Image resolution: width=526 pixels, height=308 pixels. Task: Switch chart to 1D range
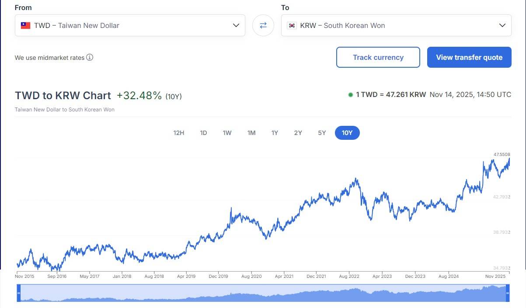tap(203, 133)
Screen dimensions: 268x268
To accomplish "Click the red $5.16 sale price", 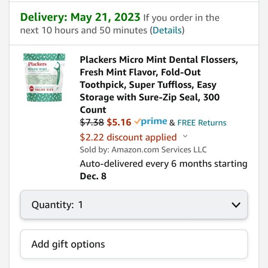I will click(119, 122).
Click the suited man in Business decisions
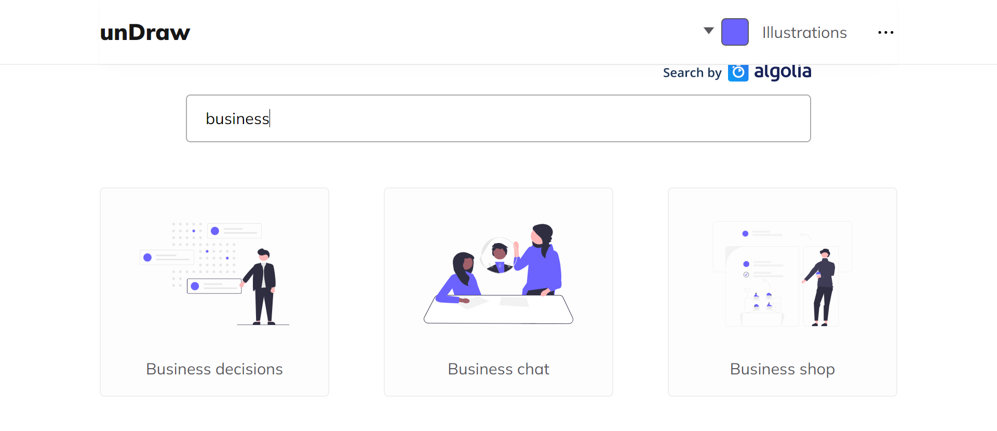 point(264,286)
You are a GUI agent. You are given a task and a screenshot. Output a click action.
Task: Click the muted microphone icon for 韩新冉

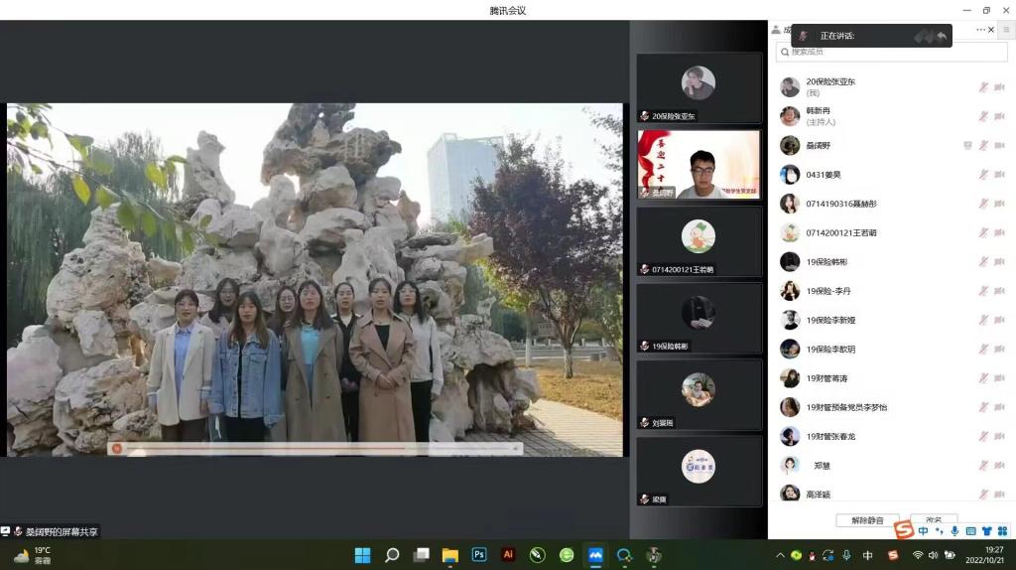tap(984, 116)
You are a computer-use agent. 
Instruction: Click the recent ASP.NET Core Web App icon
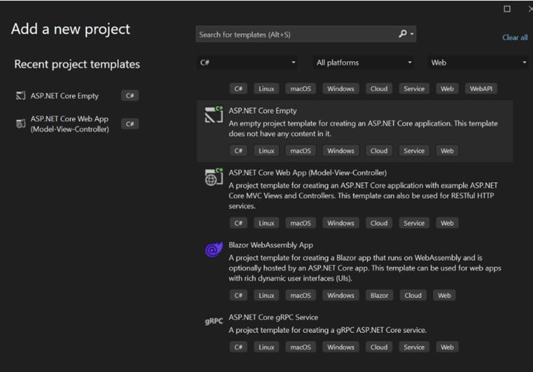click(21, 124)
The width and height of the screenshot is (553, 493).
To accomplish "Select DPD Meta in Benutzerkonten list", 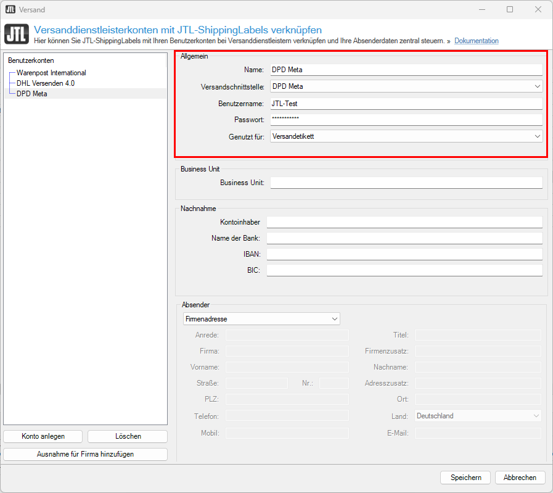I will click(x=31, y=94).
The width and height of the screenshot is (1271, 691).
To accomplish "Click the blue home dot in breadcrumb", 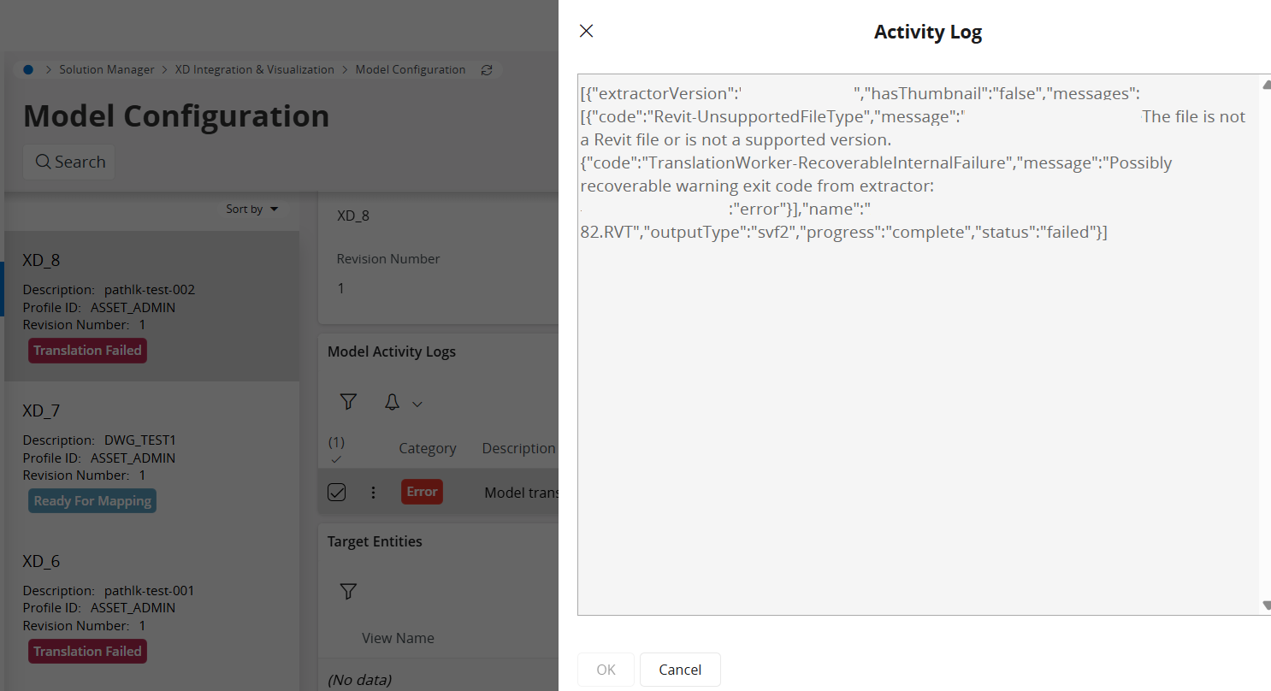I will click(x=28, y=70).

• _PROBLEM_:
Although the records above contain pictures, the copy should not; retype exactly the lines from the one containing "Click the suited man in Business decisions" through the one containing "The width and height of the screenshot is (553, 493).".

• _SOLUTION_:
Click the suited man in Business decisions
 point(264,286)
You are a GUI agent. You are given a task and a screenshot. Output a click action.
Task: Click the muted microphone icon for 韩新冉

tap(984, 116)
You are a computer-use agent. 
Instruction: Click the recent ASP.NET Core Web App icon
click(21, 124)
The width and height of the screenshot is (553, 493).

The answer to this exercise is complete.